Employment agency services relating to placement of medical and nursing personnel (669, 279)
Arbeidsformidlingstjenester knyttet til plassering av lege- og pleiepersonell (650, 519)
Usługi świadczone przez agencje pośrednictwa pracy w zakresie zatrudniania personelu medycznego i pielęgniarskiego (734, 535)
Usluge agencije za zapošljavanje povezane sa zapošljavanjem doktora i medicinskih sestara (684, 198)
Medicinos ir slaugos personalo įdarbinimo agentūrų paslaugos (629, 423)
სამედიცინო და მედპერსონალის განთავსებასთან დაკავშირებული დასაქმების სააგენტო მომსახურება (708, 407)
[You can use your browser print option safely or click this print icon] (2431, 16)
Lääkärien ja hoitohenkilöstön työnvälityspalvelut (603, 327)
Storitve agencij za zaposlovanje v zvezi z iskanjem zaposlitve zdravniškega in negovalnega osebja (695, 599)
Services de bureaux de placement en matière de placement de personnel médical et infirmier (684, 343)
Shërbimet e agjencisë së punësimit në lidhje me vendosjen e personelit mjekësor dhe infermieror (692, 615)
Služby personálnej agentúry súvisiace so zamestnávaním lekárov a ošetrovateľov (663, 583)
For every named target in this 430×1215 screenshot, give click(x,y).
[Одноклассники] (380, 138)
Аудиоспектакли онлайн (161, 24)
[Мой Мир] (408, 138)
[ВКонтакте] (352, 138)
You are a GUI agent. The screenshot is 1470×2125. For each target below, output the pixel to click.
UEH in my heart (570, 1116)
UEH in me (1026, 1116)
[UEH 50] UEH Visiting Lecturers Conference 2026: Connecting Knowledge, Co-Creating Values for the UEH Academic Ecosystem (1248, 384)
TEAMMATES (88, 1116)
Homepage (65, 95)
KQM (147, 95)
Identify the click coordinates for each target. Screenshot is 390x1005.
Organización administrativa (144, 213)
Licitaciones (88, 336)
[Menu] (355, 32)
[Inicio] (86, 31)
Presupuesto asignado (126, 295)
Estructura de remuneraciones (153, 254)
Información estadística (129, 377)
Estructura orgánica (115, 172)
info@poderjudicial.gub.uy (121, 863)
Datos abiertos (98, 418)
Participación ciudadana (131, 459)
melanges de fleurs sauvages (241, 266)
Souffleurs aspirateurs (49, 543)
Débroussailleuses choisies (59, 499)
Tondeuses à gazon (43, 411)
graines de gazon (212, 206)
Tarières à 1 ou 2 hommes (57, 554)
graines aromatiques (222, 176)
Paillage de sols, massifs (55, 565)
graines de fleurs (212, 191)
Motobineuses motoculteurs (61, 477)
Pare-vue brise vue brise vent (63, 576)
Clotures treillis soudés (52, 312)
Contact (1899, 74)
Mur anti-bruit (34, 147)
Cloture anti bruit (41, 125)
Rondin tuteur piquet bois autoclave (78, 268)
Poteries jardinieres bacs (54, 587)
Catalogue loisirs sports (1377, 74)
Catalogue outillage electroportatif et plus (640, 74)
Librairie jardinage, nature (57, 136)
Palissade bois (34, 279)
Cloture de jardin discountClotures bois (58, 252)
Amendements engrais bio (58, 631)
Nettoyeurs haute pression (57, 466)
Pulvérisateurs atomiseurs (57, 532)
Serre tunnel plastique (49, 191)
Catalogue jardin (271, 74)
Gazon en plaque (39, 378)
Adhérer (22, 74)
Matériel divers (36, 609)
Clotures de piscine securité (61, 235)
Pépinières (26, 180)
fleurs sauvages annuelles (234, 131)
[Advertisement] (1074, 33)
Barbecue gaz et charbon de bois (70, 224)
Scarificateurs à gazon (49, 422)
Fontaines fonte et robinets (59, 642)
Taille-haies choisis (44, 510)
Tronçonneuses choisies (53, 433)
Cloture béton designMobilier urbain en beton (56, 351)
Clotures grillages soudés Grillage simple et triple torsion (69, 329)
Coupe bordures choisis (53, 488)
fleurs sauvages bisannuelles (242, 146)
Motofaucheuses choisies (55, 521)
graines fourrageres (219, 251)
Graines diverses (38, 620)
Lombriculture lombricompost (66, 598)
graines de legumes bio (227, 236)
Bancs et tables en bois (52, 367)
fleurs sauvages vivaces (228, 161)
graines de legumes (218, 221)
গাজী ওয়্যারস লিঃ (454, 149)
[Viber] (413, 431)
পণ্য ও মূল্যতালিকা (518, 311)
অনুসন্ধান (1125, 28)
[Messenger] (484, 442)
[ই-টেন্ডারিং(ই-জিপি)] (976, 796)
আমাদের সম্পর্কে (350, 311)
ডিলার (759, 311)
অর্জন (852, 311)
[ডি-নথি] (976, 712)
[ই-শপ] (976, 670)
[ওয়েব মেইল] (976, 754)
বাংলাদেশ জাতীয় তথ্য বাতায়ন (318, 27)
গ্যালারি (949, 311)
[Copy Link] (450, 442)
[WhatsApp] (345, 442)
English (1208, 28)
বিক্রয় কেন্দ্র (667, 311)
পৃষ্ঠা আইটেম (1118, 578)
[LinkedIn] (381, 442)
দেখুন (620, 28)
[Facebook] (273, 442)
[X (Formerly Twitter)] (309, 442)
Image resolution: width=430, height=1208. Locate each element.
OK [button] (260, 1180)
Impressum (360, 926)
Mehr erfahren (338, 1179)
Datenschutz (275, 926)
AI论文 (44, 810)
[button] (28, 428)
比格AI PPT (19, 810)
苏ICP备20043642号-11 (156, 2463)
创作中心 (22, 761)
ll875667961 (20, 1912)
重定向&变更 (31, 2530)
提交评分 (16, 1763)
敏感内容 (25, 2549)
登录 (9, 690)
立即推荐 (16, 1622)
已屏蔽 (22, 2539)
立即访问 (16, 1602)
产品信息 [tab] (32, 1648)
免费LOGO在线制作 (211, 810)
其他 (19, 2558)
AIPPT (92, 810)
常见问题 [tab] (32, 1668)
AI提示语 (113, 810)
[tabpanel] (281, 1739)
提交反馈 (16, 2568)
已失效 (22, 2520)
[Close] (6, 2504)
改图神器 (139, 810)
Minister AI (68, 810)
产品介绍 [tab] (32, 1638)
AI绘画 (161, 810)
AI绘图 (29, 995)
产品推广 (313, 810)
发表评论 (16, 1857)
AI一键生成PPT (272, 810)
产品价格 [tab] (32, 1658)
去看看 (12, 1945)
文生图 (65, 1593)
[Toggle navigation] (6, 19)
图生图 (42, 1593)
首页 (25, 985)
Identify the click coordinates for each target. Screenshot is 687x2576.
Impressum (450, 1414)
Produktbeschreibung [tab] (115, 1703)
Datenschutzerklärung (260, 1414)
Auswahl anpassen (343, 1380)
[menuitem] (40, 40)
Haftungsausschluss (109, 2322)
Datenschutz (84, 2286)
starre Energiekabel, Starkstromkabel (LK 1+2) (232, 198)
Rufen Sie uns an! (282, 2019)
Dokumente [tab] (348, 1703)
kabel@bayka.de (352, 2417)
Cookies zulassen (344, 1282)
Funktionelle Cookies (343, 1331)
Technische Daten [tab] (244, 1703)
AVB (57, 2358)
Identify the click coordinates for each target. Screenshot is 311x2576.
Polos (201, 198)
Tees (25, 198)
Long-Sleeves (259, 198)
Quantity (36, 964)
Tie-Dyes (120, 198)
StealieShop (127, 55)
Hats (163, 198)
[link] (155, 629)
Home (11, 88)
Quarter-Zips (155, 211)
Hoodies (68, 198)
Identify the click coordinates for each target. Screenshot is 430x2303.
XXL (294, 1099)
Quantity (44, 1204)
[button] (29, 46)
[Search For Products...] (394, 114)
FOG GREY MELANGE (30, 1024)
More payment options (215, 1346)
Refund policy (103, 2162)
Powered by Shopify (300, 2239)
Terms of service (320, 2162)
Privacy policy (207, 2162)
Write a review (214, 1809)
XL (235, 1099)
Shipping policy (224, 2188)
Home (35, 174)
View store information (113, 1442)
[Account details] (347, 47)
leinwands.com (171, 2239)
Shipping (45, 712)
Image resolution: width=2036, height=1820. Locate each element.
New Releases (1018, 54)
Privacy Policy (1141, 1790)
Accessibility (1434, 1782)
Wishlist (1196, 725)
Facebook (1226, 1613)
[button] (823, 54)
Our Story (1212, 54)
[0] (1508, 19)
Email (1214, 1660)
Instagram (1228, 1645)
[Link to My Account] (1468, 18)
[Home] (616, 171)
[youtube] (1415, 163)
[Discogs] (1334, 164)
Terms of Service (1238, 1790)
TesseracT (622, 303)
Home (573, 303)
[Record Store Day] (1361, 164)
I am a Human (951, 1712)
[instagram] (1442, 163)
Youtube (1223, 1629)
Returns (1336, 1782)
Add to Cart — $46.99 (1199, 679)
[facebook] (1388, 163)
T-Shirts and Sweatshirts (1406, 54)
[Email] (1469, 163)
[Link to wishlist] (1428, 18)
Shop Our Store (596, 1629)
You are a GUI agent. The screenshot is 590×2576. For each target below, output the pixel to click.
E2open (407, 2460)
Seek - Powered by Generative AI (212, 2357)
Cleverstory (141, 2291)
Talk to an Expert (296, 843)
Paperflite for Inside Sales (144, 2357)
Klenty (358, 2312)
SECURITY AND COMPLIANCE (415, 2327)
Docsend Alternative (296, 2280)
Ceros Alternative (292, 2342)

+ + +

* EXERCISE DETAILS
From the records above, quote only the lines running from the line with "AI一键生成PPT (272, 810)" to the line with "[link] (155, 629)", both lines included.

* WRITTEN ANSWER
AI一键生成PPT (272, 810)
产品价格 [tab] (32, 1658)
去看看 (12, 1945)
文生图 (65, 1593)
[Toggle navigation] (6, 19)
图生图 (42, 1593)
首页 (25, 985)
Identify the click coordinates for each target. Screenshot is 687x2576.
Impressum (450, 1414)
Produktbeschreibung [tab] (115, 1703)
Datenschutzerklärung (260, 1414)
Auswahl anpassen (343, 1380)
[menuitem] (40, 40)
Haftungsausschluss (109, 2322)
Datenschutz (84, 2286)
starre Energiekabel, Starkstromkabel (LK 1+2) (232, 198)
Rufen Sie uns an! (282, 2019)
Dokumente [tab] (348, 1703)
kabel@bayka.de (352, 2417)
Cookies zulassen (344, 1282)
Funktionelle Cookies (343, 1331)
Technische Daten [tab] (244, 1703)
AVB (57, 2358)
Identify the click coordinates for each target. Screenshot is 311x2576.
Polos (201, 198)
Tees (25, 198)
Long-Sleeves (259, 198)
Quantity (36, 964)
Tie-Dyes (120, 198)
StealieShop (127, 55)
Hats (163, 198)
[link] (155, 629)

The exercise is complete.